Monday, May 16

The Japanese art of sampuru, the hyper-realistic food that is not food


Japan is a box of surprises. It doesn’t matter how many times you’ve been there, because it always has something new to leave you speechless. It is the country of eccentricities and gives to talk at length, but in any first trip to Japan there is always something that powerfully captures our attention: the samuruthe masterful technique of reproducing hyper-realistic food dishes in resin.

The first time you walk past a restaurant where its windows display an exact replica of its dishes, you don’t really know quite what to think. Is it real food? Do they put it there every day? What have they put into that food to make it stay that way? But then you see soups and bowls of ramen that don’t spill, and even noodles that stand upright, which makes you think that maybe even though it looks like food, it’s not food. So… Is it plastic? Is it fake food? But if so, how is it possible to make something so realistic that as soon as you see it you want to eat it? To understand it, you have to know what the samurulearn about its manufacturing techniques and even, if you want, visit a specialized workshop dedicated to the design and manufacture of this art that is already part of Japanese culinary culture.

sampurufood that is not food

The samuru You will find it throughout practically the entire geography of Japan, and despite its extension and magnitude, it still has more to do with crafts than with industry. The samuruwhose name comes from the English samples (sample), emerged as a technique to publicize Western foods that arrived in the country, but the tables were turned a long time ago and now it is in charge of showing foreign tourists Japanese cuisine based on showing examples. It is much easier to know what you are ordering when you see what you are going to eat, than ordering from a menu written in kanji that few tourists are able to decipher.

Its origins as an illustrative tool for restaurants date back to the early 20th century, but in 1932 Iwasaki Ryuzo founded the Iwasaki Co. and it was then that food reproductions became popular. In the beginning, wax and kanten molds were used, but the techniques have evolved to the vinyl plastic resin and silicone molds used today, which achieve much more resistant, durable and realistic results.

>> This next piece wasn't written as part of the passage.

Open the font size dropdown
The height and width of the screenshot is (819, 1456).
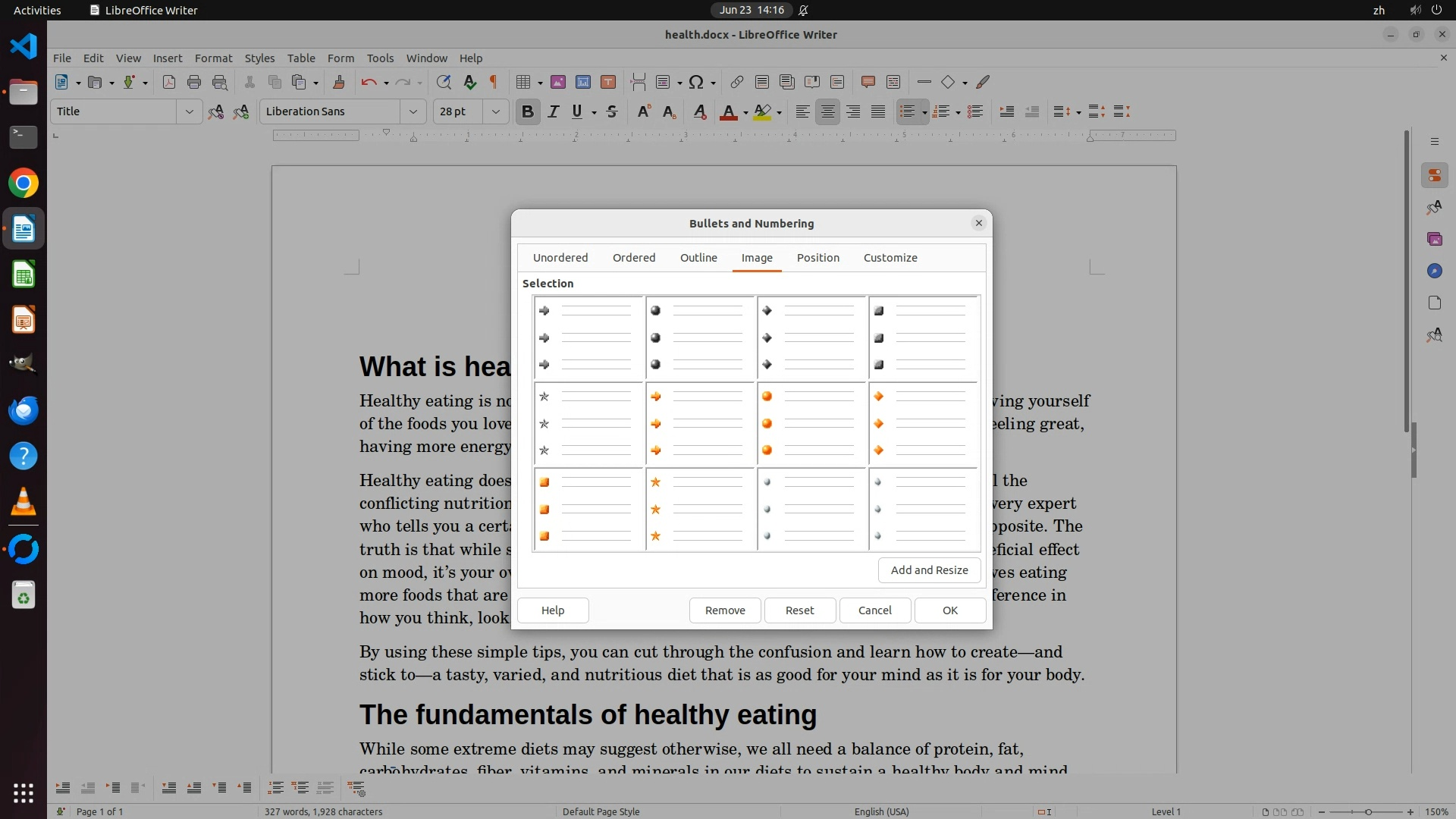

But what is the process of samuru? The dishes of samuru that you see when walking down the street are orders that restaurants make to the artisans of this technique, in order to show their menu to potential customers and that their offer enters through the eyes. To do this, restaurants send their original dishes to the masters of the samuru, who recreate them in their workshops using all kinds of colors and shapes, to achieve highly realistic details of each product, however complex or tiny they may be. Such is the approximation achieved that it is very difficult to distinguish the real plate from the artificial one. The variety of samuru it is as extensive as Japanese gastronomy itself, and the value of resin dishes can reach a cost ten times higher than that of real food.



Gujo-Hachiman, the epicenter of samuru

In Gujo-Hachiman, in the Gifu prefecture, is where Iwasaki Ryuzo founded his company in 1932, and it is in this municipality where the largest production of the sampuru that you see throughout Japan is concentrated, which is why it stands out as the epicenter of this technique of recreation. Strolling through its streets you will find more than ten artisan workshops dedicated to sampuru, and if you don’t pay attention, when you see the food displayed on its doors, you may confuse them with restaurants. Many of them offer tours so you can discover the secrets of the samuru and see the artisans work live, and even workshops of samuru so that, if you are curious, you can make your own resin food and take it home as a souvenir, and thus have a sample of sushi, tempura or vegetables for life.

Beyond the sampuru, if you visit Gujo-Hachiman you will enter a historical Japanese town, where traditional architecture was built around its castle. In Japan it is also known for its Gujo Odori dance festival. A tradition with more than 400 years of antiquity that is celebrated every summer from July to September and in which ten different dances are represented, being its peak in August during the Obon period. The most convenient transportation to Gujo-Hachiman is by train or bus from Gifu or Nagoya.



sampuru To remember

The samuru It is so striking that it has already become one of the most popular souvenirs among tourists. So if you want to take a little fake food in your suitcase, you will find a thousand and one options to remember this art of culinary reproduction at home. You will see it in many souvenir shops in big cities, and even in Tokyo and Osaka there is a wide range of workshops in which to participate in its creation technique. It does not matter what you are looking for, because if it exists, you will probably find it. From magnets for the fridge in the shape of sushi, ramen, sashimi, tempura, tataki, vegetables, meat or fruit, to covers for mobile phones, key chains or decorations of all kinds. So it will not be difficult to take a piece of Japanese cuisine to remember.